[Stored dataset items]
● ● ●

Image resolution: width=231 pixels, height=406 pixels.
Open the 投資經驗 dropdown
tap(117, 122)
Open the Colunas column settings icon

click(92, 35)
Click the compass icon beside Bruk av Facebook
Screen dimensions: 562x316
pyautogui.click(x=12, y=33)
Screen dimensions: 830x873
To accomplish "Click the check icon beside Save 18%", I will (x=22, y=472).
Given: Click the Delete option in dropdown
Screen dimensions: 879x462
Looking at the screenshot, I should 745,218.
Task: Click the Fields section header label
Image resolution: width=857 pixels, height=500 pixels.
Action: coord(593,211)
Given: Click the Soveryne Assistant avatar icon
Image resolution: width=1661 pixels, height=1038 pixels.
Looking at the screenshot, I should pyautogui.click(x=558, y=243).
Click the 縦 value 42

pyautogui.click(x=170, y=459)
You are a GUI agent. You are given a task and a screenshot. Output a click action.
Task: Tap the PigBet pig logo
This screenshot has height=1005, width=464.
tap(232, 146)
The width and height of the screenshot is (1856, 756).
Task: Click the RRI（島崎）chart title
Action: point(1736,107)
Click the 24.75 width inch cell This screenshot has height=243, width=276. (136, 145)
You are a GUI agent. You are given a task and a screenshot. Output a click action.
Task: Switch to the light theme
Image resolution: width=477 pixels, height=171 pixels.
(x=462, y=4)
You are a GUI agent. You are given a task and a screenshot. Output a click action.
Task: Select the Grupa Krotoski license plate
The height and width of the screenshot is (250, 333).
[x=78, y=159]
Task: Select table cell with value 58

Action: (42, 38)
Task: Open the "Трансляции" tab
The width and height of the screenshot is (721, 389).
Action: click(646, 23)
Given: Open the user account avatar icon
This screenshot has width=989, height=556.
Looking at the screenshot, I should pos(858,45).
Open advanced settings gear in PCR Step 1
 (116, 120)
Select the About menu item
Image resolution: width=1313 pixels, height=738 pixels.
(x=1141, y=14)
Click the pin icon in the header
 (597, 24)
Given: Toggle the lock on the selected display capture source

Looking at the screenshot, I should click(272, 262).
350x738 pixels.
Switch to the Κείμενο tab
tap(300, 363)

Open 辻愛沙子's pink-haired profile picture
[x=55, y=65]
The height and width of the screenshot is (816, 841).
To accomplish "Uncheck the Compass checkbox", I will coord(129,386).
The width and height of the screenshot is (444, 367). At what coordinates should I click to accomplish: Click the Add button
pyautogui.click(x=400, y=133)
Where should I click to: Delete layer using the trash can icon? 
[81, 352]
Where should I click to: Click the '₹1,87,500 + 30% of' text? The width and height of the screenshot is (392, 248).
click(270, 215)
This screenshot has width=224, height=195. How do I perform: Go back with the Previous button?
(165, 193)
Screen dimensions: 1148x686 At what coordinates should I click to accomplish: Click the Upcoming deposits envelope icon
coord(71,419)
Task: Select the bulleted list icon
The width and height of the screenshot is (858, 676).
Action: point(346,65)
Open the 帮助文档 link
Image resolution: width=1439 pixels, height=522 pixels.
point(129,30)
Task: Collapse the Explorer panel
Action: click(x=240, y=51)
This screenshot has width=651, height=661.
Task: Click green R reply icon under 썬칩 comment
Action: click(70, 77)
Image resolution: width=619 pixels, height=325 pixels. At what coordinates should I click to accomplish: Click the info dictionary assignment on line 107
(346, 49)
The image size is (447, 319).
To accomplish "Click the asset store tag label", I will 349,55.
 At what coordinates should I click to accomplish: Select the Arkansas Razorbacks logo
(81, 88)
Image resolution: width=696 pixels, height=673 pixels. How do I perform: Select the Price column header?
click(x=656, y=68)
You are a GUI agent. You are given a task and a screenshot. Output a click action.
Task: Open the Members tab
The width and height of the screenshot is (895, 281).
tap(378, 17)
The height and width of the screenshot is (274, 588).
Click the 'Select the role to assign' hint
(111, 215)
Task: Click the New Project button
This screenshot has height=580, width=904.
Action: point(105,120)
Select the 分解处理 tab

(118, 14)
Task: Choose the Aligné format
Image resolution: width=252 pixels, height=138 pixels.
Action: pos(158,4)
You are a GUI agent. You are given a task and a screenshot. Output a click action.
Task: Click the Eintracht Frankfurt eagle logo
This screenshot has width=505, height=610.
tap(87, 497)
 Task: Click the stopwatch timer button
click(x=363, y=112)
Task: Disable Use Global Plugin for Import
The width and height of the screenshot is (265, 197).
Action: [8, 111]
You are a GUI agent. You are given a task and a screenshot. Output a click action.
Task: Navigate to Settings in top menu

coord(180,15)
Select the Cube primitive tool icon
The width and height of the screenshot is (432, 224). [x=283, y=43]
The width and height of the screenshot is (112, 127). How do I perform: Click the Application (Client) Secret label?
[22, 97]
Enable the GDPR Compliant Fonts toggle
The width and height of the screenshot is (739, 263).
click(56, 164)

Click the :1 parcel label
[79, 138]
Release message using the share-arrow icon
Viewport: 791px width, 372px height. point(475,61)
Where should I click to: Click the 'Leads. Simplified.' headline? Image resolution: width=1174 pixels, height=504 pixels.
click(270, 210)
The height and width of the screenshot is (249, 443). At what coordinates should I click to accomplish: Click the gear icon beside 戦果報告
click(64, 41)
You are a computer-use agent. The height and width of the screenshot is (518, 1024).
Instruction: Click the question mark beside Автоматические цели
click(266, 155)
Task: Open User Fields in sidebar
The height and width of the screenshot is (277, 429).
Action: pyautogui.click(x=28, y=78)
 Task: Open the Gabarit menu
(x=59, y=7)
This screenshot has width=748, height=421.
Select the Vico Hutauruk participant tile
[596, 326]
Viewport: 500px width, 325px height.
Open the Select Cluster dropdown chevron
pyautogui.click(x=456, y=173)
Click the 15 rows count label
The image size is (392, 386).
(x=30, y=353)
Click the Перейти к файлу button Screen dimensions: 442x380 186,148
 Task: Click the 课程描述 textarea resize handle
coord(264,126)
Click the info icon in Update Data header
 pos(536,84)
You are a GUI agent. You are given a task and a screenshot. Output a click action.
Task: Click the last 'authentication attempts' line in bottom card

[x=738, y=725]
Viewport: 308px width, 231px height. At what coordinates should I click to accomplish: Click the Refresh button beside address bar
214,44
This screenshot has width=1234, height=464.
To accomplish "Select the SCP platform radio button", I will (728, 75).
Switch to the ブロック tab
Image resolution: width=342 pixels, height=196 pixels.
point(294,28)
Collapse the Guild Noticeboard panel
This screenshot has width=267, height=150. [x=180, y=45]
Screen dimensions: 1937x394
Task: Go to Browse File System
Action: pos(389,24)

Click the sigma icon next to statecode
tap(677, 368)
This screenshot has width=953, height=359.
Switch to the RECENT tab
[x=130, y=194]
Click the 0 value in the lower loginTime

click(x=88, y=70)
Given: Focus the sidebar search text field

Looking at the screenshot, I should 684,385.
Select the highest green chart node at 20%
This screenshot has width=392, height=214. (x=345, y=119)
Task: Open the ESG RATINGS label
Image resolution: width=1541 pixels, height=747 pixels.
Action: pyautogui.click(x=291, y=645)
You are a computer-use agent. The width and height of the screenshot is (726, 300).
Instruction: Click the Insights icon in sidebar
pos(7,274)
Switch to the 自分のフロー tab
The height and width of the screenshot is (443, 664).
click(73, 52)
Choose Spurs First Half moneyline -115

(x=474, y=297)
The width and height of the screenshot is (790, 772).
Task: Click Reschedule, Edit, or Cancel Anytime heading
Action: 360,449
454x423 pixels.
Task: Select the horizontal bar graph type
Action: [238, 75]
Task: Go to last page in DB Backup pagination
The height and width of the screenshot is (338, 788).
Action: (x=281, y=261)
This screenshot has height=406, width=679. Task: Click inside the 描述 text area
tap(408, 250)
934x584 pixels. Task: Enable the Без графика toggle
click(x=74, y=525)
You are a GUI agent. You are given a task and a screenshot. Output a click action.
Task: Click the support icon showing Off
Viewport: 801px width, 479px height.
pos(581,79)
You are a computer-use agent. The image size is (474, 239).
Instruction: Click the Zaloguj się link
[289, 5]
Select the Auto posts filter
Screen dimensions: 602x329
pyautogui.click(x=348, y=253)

● ● ●

Requirement →
Among the lines of the data above, count those containing the word "avatar" and report the total alone.

Your solution →
2